_DATA FOR ANALYSIS_
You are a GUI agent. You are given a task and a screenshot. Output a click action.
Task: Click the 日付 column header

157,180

==

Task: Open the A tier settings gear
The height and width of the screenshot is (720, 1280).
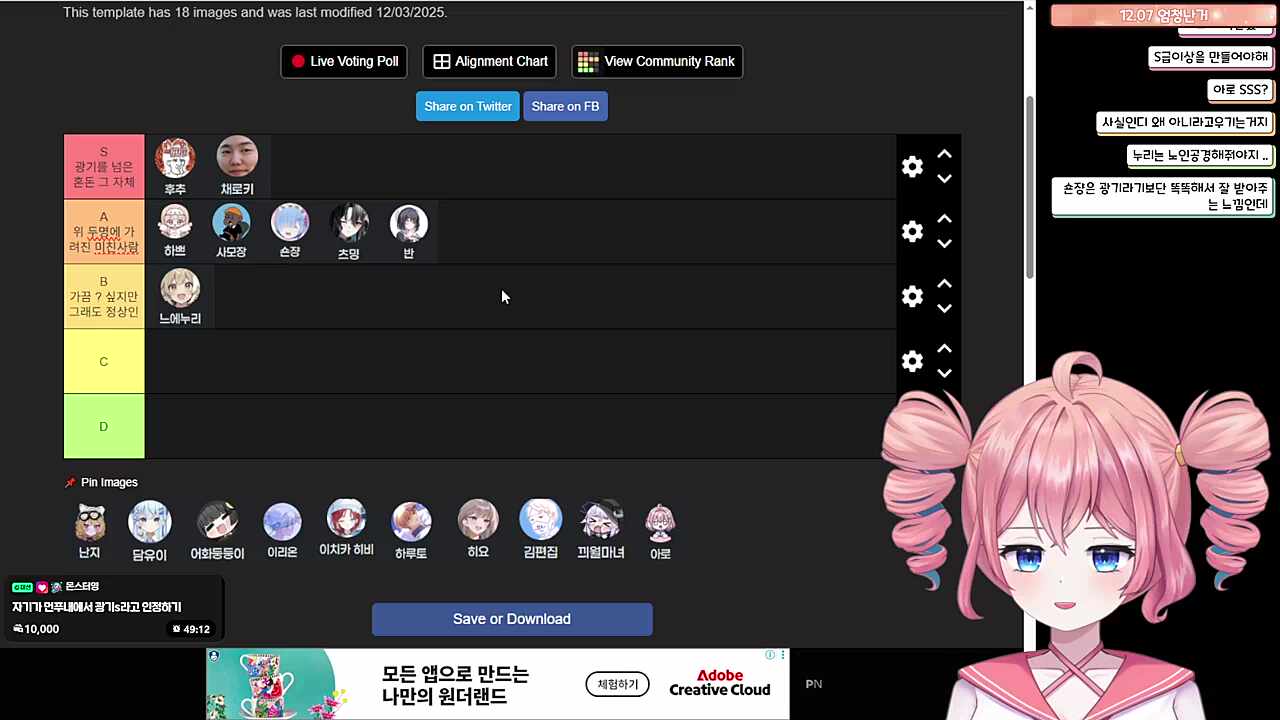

_EXERCISE GOAL_
Only lines containing the string "screenshot" belong in the answer; find them in the data above and copy them.

_OUTPUT OF THE TASK_
You are a GUI agent. You are given a task and a screenshot. Output a click action.
The height and width of the screenshot is (720, 1280).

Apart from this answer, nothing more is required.